## [Your instructions]
In the listing that follows, count the lines holding the word "agent" and report only that number.

## [Source records]
- - - - - - -

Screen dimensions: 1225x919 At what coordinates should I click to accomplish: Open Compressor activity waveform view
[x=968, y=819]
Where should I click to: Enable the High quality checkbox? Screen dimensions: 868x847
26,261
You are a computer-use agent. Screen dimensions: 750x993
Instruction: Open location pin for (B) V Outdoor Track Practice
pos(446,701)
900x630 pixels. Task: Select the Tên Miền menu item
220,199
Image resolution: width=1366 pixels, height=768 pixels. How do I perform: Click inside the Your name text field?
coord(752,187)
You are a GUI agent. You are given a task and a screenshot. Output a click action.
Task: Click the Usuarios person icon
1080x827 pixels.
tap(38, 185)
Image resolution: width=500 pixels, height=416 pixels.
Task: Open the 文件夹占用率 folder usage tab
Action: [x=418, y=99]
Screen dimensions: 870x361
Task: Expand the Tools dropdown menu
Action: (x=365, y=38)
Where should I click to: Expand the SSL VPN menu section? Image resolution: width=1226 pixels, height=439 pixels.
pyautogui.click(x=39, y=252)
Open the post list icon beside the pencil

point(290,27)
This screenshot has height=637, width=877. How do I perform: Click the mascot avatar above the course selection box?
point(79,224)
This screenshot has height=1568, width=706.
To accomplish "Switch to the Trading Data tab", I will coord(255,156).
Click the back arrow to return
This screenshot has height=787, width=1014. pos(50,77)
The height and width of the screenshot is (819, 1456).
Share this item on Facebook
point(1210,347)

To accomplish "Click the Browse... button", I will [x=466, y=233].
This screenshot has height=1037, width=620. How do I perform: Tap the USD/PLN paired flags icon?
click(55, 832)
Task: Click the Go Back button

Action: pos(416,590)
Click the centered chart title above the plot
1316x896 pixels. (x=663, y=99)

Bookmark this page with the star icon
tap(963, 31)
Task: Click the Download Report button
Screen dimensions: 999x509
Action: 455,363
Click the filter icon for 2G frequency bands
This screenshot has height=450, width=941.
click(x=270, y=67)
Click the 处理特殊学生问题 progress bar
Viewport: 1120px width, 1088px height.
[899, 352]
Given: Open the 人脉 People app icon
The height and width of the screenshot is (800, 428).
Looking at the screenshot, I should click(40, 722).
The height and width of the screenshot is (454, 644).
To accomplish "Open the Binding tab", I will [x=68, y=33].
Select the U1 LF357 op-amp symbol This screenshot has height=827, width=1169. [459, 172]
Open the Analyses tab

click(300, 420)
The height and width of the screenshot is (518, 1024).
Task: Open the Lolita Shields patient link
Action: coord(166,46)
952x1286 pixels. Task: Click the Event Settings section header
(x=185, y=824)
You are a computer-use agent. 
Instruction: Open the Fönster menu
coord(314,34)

- - - - - - -

## [Result below]
3